Je rappelle que la catégorie des TND regroupe les troubles du spectre autistique, les troubles du déficit de l’attention avec ou sans hyperactivité et les troubles spécifiques du langage et des apprentissages, dits troubles dys.
Je tiens au passage à excuser notre collègue Nadia Sollogoub, très investie également sur ces sujets, et qui regrette de ne pouvoir être parmi nous ce matin.
Il faut encore ajouter à cette liste les troubles oppositionnels avec provocation (TOP), souvent associés aux TDAH, qui sont extrêmement lourds à gérer et à vivre pour les familles.
Au total, les TND pourraient concerner plus d’une personne sur dix, soit une part très importante de la population, que nous ne pouvons pas laisser sans réponse, sans aide, sans piste, sans une porte à pousser pour mettre un nom sur les troubles et, surtout, sans organiser une prise en charge adaptée.
La Revue neurologique publiait en avril 2022 cette synthèse : « Les […] TND sont fréquents en population générale et perdurent souvent tout au long de la vie, même s’ils peuvent être masqués par des mécanismes de compensation. […] Une reconnaissance des troubles et une prise en charge adaptée favorisent une intégration sociétale de bonne qualité. »
Voilà pourquoi il est essentiel, comme le prévoit l’article 1er de cette proposition de loi, qu’un maillage de classes dédiées aux enfants présentant une forme de TND se mette en place sur le territoire national.

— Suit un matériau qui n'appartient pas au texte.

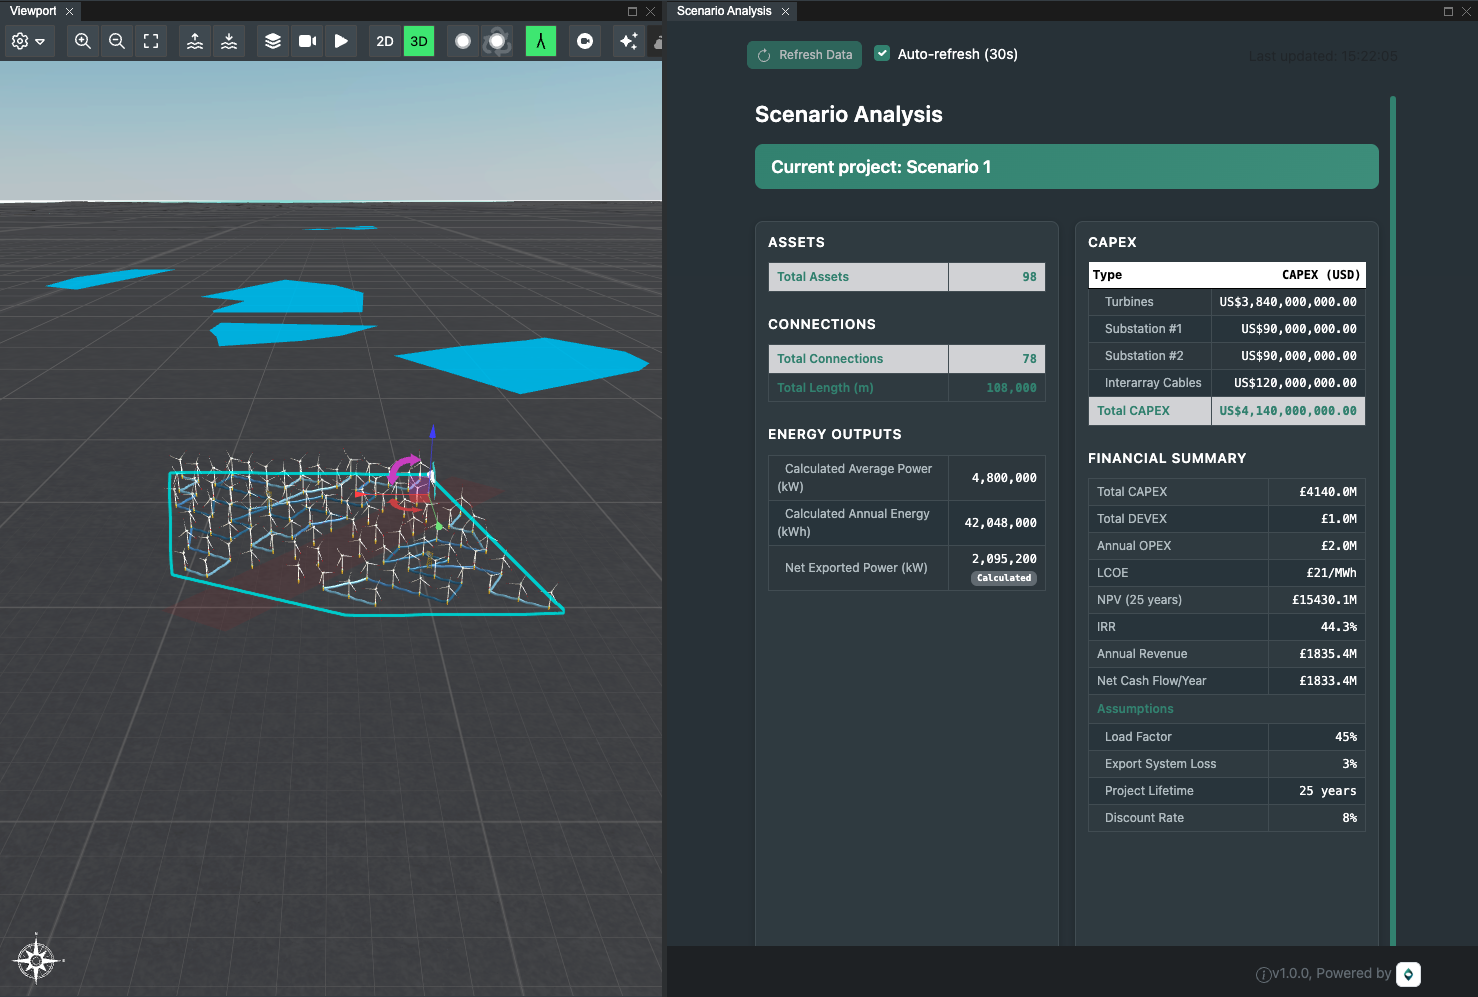The image size is (1478, 997).
Task: Click the compass rose in viewport
Action: [37, 961]
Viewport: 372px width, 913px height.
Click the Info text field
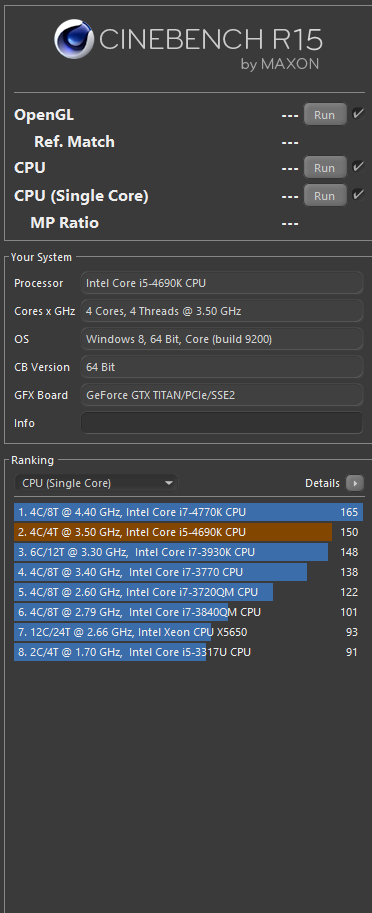(x=222, y=423)
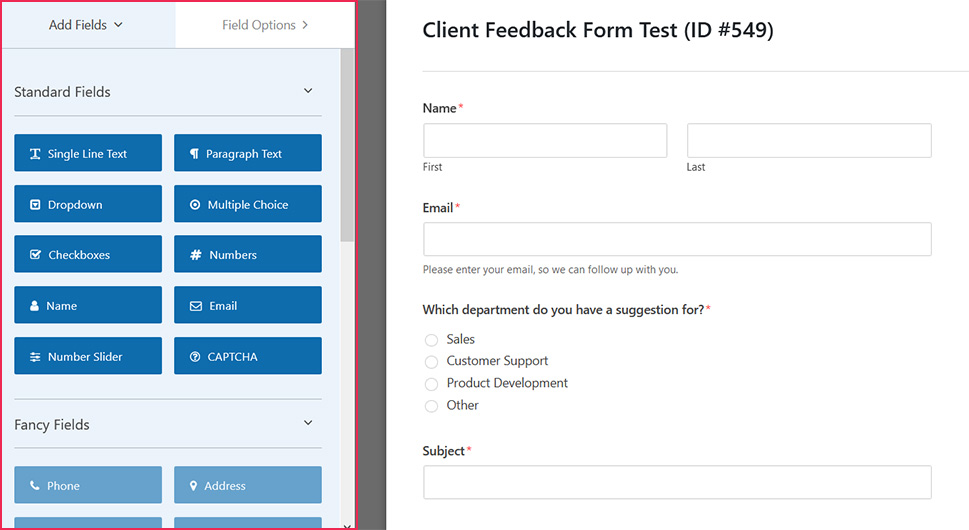969x530 pixels.
Task: Click the Checkboxes field icon
Action: [35, 254]
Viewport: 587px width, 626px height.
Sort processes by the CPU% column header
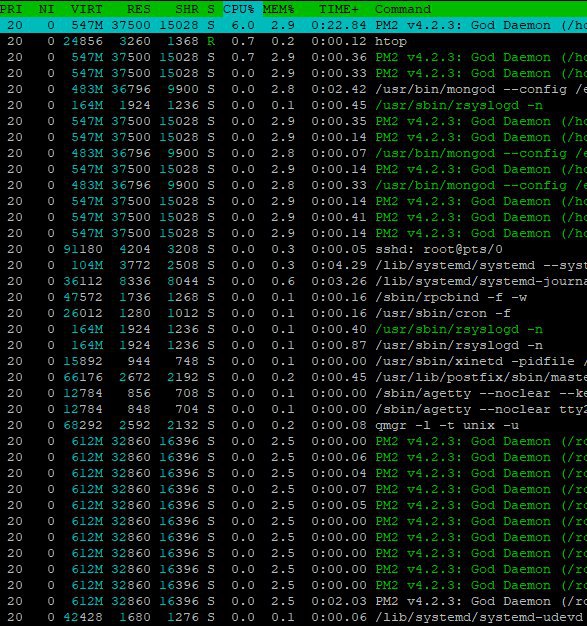pos(238,9)
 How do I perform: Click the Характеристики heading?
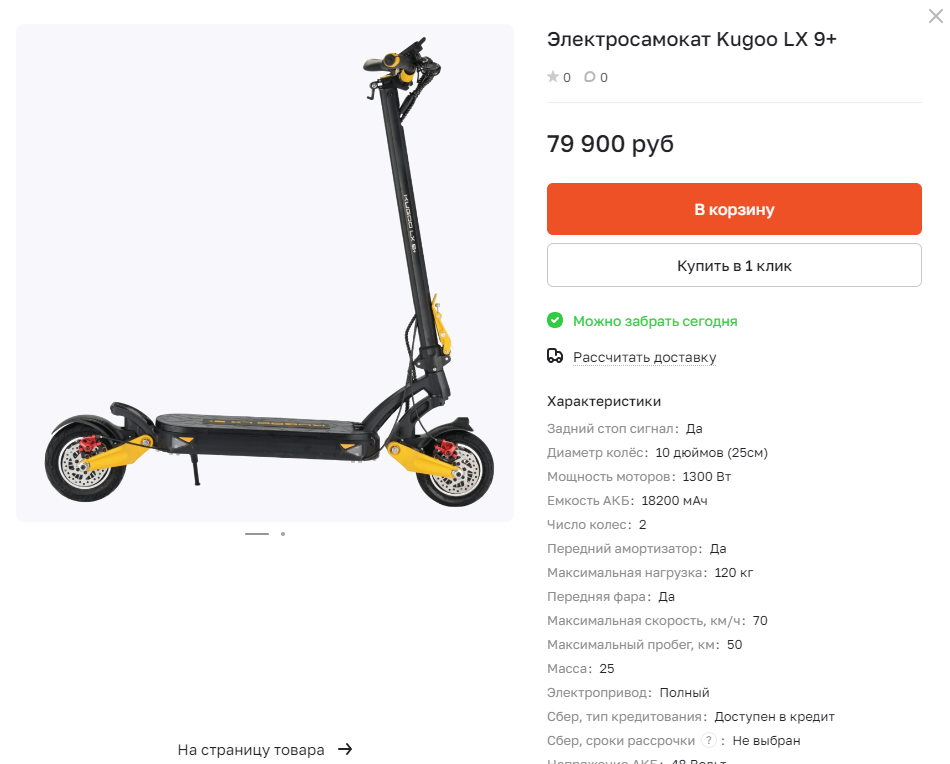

La présidente d’une association de mon département me disait de ces enfants, parfois infatigables, mais plus souvent très fatigables, qu’il leur faut une scolarisation de proximité, sans quoi la fatigue des transports fait perdre le bénéfice d’une scolarité adaptée.
C’est tout l’enjeu de l’inclusion scolaire, qui ne doit pas être source de complications supplémentaires ; il convient à l’inverse de la faciliter administrativement ; d’où les dispositions de simplification proposées à l’article 4. Dans ce domaine comme dans beaucoup d’autres, quand on interroge les familles, la lourdeur administrative fait figure de seconde peine. En matière de santé aussi, les codes ne cessent de grossir. Nous avons donc une obligation de simplification.
Toujours à propos des difficultés de scolarisation, on ne peut que regretter l’absence de mise en place des plans d’accompagnement personnalisés (PAP). S’ils étaient respectés à la lettre, ils permettraient parfois d’éviter des demandes d’heures d’AESH. Certaines choses sont simples, mais essentielles.
Le plus important – je rejoins en cela mon propos sur l’errance thérapeutique – reste la pose du diagnostic, qui doit être facilitée. C’est la raison pour laquelle la formation des soignants et des enseignants est absolument indispensable.
Voir que l’autre est différent, détecter ce qu’il possède de plus ou de moins que des enfants, des parents ou des patients comme nous toutes et nous tous, voilà ce qui permet de ne pas les envoyer, parfois sans retour, dans une voie de garage.
Je veux insister, pour conclure, sur la dimension humaine de cette proposition de loi. « Si tu diffères de moi, mon frère, loin de me léser, tu m’enrichis », disait Saint-Exupéry. Ce pourrait être une belle devise pour notre société, une société où la différence, loin de faire peur, aurait sa place et laisserait éclore les talents, dans leur diversité.
Pour cela, il faut aussi que les aidants soient reconnus. Cette proposition de loi concerne beaucoup de familles. Je veux encore saluer le travail réalisé par son auteure et par Mme la rapporteure. (Applaudissements sur les travées des groupes UC, INDEP et Les Républicains.)